Only those lines in the data below from the line containing "Instruction: Enable the" through the line containing "Collapse view using the Fewer details button", both included, should be restated word for word.

Stored items from a collection:
##########
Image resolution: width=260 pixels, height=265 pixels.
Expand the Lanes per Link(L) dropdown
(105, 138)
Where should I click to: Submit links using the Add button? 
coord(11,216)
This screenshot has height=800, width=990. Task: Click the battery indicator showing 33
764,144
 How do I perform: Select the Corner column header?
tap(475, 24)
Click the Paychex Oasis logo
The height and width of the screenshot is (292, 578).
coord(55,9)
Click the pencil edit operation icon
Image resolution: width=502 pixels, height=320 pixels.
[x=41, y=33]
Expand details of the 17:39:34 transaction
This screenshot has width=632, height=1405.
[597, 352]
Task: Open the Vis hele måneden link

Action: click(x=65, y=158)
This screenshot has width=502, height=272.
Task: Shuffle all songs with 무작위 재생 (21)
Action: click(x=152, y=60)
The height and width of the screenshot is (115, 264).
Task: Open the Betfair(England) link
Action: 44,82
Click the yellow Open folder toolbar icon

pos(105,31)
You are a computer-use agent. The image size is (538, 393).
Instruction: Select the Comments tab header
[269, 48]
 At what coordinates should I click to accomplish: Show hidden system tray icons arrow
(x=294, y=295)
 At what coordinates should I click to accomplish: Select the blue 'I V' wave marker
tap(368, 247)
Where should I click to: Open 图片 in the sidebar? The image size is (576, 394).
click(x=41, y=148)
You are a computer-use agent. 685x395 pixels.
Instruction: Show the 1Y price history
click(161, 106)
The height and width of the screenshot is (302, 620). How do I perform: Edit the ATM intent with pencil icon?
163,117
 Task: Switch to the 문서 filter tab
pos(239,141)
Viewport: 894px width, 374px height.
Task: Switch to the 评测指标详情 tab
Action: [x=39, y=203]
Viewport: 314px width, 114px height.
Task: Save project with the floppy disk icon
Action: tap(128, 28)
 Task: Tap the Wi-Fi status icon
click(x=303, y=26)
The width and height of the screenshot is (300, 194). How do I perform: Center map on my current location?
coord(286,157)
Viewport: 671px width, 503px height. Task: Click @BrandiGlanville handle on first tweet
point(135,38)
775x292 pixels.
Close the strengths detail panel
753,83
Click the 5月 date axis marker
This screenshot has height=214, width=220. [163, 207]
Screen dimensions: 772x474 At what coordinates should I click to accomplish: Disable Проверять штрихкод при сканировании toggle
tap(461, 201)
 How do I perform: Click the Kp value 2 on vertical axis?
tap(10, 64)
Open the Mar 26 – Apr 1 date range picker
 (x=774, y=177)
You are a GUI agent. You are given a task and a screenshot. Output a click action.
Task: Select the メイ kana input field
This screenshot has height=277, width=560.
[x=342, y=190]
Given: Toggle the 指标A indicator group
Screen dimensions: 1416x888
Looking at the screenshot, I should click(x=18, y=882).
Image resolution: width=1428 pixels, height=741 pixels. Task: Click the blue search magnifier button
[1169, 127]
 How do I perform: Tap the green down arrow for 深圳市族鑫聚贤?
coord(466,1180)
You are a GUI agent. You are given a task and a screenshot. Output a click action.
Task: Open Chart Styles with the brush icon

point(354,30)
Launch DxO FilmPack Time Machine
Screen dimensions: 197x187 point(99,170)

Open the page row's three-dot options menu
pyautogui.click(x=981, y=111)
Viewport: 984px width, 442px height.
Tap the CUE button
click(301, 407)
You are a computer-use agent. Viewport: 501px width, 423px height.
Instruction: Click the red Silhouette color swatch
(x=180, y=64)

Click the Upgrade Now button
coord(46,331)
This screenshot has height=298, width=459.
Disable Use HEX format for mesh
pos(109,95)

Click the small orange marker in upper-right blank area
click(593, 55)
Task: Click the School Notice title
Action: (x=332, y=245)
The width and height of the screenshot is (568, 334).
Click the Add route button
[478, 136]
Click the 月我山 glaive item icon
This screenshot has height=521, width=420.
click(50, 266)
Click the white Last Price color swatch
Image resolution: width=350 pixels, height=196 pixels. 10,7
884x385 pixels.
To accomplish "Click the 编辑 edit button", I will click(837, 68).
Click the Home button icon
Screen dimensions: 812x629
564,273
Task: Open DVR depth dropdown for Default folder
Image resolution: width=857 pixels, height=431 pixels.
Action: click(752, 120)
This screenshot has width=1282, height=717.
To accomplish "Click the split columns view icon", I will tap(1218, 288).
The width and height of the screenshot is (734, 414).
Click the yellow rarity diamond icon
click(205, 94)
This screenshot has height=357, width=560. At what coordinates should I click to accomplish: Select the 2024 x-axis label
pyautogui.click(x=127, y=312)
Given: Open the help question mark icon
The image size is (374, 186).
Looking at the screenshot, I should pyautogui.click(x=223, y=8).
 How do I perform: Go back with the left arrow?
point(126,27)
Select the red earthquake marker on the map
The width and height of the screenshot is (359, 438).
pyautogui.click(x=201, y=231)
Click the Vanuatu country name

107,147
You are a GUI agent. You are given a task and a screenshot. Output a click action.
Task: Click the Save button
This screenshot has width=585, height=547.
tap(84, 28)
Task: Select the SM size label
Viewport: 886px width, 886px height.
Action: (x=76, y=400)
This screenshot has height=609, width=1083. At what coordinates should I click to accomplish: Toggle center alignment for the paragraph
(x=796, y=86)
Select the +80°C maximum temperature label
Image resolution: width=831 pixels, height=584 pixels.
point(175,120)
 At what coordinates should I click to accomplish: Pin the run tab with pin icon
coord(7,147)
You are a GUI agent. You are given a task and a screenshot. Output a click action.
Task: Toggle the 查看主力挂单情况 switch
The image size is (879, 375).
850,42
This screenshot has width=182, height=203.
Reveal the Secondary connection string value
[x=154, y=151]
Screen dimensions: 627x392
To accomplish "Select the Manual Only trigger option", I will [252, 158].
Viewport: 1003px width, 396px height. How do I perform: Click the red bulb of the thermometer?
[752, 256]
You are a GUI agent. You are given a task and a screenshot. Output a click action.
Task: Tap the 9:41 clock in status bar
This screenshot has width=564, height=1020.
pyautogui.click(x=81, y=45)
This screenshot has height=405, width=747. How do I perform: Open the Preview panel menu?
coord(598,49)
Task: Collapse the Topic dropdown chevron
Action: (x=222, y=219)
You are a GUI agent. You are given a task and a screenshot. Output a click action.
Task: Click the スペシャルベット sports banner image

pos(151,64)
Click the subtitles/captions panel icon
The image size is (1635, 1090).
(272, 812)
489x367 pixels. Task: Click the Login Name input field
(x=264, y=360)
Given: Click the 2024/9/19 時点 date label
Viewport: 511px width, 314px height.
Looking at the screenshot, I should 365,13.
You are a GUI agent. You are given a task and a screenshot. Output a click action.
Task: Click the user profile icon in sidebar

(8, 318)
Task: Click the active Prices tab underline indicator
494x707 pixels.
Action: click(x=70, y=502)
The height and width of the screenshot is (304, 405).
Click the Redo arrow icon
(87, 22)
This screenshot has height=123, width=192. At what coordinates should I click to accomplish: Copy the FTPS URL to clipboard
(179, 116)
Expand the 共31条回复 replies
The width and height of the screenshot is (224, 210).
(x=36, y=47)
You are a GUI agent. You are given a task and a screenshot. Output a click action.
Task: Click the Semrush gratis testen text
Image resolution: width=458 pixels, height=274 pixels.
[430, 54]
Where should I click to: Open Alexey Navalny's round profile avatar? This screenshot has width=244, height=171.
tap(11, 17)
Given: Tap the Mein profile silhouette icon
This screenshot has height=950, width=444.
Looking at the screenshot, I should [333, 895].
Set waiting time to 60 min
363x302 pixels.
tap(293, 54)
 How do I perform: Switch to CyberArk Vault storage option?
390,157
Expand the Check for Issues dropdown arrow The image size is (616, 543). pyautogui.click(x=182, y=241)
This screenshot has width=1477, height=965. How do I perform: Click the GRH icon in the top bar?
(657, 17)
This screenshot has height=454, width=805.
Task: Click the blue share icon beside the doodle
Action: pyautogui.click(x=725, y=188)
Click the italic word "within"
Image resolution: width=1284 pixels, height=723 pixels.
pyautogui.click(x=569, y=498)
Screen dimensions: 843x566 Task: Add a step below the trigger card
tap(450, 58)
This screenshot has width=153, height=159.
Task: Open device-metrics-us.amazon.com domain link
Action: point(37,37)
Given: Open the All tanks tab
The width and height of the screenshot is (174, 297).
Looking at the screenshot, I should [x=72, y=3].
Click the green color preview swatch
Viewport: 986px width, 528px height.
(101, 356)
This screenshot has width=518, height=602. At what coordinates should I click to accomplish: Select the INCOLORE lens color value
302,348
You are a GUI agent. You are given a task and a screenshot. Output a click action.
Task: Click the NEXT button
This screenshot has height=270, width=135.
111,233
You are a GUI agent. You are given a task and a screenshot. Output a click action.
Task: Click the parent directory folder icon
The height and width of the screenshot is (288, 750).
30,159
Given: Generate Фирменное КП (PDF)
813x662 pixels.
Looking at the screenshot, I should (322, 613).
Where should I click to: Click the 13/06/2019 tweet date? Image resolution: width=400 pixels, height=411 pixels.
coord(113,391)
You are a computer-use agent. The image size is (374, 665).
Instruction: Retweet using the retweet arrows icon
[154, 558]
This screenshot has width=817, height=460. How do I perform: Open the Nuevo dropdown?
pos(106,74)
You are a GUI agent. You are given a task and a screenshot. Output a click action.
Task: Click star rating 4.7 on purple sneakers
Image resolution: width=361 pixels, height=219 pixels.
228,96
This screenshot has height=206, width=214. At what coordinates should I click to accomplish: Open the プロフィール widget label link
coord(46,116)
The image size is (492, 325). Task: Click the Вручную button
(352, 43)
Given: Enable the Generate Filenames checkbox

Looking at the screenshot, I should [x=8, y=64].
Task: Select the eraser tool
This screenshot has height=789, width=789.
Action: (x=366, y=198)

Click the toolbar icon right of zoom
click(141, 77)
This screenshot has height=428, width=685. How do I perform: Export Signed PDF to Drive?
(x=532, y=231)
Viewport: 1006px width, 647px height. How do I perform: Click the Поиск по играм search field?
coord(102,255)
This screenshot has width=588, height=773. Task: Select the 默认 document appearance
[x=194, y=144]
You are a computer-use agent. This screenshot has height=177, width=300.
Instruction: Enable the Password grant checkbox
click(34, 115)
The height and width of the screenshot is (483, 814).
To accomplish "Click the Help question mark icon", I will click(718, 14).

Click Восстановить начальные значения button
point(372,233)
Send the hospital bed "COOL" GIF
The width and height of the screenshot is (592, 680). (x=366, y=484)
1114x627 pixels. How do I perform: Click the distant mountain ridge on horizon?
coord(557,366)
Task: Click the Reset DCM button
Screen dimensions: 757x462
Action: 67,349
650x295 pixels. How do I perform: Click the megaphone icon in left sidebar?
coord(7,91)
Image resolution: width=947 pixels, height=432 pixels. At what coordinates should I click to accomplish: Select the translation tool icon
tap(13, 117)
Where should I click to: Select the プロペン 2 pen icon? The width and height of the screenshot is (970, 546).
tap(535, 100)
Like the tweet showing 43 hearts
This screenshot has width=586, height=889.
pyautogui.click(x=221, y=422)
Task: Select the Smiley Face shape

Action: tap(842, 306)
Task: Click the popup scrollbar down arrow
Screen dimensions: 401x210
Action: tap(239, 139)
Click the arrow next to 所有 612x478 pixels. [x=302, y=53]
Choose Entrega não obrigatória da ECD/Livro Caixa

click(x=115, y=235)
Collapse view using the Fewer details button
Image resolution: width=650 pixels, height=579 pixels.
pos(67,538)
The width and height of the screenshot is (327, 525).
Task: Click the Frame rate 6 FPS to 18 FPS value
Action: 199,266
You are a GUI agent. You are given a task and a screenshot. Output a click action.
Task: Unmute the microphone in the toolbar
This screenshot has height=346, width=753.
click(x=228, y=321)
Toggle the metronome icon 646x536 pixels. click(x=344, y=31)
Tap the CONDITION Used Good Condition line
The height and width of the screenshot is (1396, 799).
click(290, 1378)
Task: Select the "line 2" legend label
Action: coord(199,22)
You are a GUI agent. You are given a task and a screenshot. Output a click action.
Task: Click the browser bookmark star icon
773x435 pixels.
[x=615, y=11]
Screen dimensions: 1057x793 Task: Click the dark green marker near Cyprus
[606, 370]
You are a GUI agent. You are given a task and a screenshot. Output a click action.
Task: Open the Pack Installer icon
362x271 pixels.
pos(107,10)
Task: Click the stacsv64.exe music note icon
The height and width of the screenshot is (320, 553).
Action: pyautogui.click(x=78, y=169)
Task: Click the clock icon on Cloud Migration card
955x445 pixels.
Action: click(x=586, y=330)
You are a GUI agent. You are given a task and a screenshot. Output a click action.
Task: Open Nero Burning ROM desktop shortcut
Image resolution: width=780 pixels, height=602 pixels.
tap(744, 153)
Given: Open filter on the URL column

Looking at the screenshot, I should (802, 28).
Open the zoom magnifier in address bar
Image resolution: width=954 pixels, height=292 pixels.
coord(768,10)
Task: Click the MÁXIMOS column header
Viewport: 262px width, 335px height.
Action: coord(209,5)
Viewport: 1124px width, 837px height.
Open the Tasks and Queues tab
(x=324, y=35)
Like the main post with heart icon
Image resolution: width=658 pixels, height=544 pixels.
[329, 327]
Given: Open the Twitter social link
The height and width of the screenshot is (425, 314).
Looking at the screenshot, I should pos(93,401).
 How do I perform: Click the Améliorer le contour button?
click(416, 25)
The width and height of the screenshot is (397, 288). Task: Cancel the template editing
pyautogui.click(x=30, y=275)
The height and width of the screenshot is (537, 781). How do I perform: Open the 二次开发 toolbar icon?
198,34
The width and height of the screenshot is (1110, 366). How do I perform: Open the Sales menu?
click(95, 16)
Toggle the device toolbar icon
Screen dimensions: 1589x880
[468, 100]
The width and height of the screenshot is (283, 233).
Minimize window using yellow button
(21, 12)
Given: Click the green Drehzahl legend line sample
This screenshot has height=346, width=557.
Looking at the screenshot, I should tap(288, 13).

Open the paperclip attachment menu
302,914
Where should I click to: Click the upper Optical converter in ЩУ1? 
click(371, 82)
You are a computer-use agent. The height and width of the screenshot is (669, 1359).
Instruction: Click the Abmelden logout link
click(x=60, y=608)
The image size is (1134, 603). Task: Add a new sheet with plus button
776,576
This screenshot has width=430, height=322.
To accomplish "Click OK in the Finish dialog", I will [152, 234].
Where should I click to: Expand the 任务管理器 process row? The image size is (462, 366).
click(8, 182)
##########
Exercise output:
Instruction: Enable the Password grant checkbox
click(34, 115)
The height and width of the screenshot is (483, 814).
To accomplish "Click the Help question mark icon", I will click(718, 14).

Click Восстановить начальные значения button
point(372,233)
Send the hospital bed "COOL" GIF
The width and height of the screenshot is (592, 680). (x=366, y=484)
1114x627 pixels. How do I perform: Click the distant mountain ridge on horizon?
coord(557,366)
Task: Click the Reset DCM button
Screen dimensions: 757x462
Action: 67,349
650x295 pixels. How do I perform: Click the megaphone icon in left sidebar?
coord(7,91)
Image resolution: width=947 pixels, height=432 pixels. At what coordinates should I click to accomplish: Select the translation tool icon
tap(13, 117)
Where should I click to: Select the プロペン 2 pen icon? The width and height of the screenshot is (970, 546).
tap(535, 100)
Like the tweet showing 43 hearts
This screenshot has width=586, height=889.
pyautogui.click(x=221, y=422)
Task: Select the Smiley Face shape

Action: tap(842, 306)
Task: Click the popup scrollbar down arrow
Screen dimensions: 401x210
Action: tap(239, 139)
Click the arrow next to 所有 612x478 pixels. [x=302, y=53]
Choose Entrega não obrigatória da ECD/Livro Caixa

click(x=115, y=235)
Collapse view using the Fewer details button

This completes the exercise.